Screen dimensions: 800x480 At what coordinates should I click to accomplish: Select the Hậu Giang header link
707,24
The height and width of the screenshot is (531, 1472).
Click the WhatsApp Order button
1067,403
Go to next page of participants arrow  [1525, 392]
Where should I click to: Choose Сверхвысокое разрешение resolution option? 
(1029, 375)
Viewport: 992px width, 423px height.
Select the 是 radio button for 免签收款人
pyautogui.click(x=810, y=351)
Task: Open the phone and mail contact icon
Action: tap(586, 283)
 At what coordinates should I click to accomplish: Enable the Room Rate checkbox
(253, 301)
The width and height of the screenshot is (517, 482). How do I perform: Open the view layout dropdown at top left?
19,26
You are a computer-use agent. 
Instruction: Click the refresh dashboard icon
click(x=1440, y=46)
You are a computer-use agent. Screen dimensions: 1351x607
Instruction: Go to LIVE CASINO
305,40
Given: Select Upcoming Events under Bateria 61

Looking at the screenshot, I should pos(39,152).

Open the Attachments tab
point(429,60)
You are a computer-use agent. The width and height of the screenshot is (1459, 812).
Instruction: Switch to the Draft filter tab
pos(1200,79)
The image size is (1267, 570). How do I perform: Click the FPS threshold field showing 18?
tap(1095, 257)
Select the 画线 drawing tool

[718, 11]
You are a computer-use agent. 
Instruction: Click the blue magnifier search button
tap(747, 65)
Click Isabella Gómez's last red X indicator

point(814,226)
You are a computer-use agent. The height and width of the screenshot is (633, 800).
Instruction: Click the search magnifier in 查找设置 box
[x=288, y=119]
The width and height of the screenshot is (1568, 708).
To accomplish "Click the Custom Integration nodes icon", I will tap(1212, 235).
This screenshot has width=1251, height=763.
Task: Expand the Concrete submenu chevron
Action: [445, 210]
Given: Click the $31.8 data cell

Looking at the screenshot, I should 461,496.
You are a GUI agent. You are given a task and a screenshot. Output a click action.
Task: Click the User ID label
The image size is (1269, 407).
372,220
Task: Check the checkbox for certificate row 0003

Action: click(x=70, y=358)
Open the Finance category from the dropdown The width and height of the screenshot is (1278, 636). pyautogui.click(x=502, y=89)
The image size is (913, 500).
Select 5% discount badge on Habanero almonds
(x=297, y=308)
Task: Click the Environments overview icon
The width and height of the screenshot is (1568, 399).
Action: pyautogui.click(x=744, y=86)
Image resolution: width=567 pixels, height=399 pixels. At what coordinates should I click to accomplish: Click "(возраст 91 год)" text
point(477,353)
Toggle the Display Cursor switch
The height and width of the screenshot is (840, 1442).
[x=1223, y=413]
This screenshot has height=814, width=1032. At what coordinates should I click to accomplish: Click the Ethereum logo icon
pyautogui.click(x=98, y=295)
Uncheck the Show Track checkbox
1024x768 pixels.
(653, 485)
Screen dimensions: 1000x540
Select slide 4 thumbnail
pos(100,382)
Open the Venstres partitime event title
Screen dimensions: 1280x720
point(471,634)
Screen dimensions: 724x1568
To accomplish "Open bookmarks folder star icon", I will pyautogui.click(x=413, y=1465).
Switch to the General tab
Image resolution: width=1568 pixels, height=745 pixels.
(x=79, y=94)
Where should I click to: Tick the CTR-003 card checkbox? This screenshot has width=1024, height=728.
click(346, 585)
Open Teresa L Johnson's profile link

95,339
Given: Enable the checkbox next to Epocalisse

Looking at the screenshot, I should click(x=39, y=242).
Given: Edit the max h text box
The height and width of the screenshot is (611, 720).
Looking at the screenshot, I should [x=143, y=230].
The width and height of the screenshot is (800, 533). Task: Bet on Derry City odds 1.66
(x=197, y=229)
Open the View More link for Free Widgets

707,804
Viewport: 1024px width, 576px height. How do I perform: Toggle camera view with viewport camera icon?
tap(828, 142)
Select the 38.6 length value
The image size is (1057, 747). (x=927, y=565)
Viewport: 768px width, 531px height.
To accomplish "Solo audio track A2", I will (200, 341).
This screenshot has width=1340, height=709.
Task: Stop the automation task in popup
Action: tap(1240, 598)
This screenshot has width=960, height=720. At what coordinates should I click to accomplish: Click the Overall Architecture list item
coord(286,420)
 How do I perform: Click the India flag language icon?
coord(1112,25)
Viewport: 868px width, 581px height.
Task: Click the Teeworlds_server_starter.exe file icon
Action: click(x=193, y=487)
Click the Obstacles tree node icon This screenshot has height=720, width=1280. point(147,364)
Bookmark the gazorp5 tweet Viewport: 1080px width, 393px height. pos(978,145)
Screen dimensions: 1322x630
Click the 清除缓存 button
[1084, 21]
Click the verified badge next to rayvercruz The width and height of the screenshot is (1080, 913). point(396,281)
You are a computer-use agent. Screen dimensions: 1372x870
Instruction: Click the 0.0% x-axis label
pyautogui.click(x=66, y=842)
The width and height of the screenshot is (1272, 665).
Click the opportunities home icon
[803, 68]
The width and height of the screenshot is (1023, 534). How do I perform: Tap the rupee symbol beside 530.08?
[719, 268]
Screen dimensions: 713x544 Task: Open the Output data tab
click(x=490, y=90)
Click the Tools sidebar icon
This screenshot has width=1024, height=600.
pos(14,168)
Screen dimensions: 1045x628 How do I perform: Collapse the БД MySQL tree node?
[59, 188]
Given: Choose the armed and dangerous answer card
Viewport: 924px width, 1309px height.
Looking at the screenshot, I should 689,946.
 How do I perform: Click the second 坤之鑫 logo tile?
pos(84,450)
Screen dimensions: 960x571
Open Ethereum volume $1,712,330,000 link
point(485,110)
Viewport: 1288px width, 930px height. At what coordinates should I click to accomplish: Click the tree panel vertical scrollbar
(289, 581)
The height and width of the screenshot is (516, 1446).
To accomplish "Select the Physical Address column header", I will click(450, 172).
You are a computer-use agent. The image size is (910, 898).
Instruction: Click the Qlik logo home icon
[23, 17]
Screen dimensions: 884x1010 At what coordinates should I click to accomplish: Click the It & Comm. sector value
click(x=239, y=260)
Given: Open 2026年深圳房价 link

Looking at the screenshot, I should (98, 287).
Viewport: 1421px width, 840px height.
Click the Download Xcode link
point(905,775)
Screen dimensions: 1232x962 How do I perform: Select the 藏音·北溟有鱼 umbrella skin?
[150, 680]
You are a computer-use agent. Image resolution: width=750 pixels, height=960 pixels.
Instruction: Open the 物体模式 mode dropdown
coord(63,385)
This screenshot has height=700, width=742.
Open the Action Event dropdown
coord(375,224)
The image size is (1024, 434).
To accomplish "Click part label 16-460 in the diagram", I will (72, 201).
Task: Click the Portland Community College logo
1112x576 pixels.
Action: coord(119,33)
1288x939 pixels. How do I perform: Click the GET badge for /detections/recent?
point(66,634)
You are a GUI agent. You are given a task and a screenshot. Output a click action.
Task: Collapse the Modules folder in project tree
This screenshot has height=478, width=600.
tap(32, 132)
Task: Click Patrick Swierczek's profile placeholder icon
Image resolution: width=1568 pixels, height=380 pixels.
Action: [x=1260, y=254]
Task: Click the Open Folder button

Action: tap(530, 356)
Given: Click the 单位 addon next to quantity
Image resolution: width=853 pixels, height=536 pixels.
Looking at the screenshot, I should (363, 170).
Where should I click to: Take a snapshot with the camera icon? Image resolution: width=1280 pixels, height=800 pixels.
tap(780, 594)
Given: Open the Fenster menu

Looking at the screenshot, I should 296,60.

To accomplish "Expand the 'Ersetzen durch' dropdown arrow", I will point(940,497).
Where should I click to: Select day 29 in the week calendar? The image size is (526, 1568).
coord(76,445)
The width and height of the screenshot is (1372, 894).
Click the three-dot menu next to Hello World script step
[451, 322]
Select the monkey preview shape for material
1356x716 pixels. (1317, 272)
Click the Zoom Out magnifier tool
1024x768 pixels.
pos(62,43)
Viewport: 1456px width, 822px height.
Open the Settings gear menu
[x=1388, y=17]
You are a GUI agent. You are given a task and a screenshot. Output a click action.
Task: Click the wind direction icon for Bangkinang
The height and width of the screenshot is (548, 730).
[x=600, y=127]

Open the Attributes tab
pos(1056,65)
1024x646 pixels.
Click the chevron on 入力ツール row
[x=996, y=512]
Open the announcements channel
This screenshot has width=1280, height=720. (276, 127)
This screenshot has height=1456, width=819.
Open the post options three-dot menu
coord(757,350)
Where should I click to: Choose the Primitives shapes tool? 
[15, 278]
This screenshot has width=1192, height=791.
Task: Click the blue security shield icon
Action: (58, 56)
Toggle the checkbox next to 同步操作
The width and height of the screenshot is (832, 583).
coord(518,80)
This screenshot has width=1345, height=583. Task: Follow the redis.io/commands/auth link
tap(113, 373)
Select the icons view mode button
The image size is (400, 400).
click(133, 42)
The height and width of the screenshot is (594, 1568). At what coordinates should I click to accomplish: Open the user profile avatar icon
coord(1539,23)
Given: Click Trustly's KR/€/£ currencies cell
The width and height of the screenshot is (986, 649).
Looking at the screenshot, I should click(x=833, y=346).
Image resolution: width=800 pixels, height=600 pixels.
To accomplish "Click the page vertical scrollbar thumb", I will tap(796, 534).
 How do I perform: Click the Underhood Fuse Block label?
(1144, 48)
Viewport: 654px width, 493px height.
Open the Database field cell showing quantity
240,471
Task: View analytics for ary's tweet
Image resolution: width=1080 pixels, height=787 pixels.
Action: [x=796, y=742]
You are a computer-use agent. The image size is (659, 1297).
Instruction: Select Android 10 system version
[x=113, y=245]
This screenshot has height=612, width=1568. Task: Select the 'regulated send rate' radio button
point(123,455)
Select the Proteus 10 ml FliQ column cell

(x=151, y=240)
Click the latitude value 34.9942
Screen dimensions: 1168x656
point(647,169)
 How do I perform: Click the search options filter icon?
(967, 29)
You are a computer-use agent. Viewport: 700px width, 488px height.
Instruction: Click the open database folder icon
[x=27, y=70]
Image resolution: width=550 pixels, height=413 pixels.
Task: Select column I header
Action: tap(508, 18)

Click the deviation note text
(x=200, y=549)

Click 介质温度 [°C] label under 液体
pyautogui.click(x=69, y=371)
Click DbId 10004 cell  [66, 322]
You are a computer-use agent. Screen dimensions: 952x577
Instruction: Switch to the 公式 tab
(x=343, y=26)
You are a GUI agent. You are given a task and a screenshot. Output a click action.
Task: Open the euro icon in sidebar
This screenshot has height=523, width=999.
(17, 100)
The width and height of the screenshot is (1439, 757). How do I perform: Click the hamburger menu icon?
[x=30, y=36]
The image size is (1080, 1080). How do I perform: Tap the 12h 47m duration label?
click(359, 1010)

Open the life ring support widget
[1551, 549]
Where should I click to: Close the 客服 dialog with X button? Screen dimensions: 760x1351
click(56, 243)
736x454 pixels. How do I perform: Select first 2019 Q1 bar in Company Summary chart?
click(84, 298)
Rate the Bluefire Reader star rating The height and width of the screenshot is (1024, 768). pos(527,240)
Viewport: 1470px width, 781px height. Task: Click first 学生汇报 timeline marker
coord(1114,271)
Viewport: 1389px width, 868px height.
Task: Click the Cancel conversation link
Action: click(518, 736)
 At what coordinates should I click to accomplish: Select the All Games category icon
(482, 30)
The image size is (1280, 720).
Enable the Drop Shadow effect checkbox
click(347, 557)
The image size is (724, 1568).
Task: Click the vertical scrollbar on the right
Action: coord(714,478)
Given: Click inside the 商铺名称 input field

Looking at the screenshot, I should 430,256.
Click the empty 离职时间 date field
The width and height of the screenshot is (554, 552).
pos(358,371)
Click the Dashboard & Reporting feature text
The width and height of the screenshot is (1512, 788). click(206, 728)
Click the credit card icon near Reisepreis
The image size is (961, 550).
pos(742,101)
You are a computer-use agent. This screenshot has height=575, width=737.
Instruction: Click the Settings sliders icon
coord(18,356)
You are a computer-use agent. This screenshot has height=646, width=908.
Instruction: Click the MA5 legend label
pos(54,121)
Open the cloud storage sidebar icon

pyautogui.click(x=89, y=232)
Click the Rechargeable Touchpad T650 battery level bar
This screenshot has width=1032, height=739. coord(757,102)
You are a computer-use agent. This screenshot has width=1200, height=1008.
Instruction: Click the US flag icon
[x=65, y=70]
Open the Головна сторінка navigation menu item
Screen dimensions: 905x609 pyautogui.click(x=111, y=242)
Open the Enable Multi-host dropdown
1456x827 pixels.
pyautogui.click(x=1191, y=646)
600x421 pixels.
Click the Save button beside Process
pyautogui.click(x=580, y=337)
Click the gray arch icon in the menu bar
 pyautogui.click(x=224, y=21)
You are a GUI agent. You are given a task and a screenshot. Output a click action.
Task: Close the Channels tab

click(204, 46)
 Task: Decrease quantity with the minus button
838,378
----
The lines needed are those in the data above that hold the string "tweet"; copy each of them.

**Response to the task:**
Bookmark the gazorp5 tweet Viewport: 1080px width, 393px height. pos(978,145)
Task: View analytics for ary's tweet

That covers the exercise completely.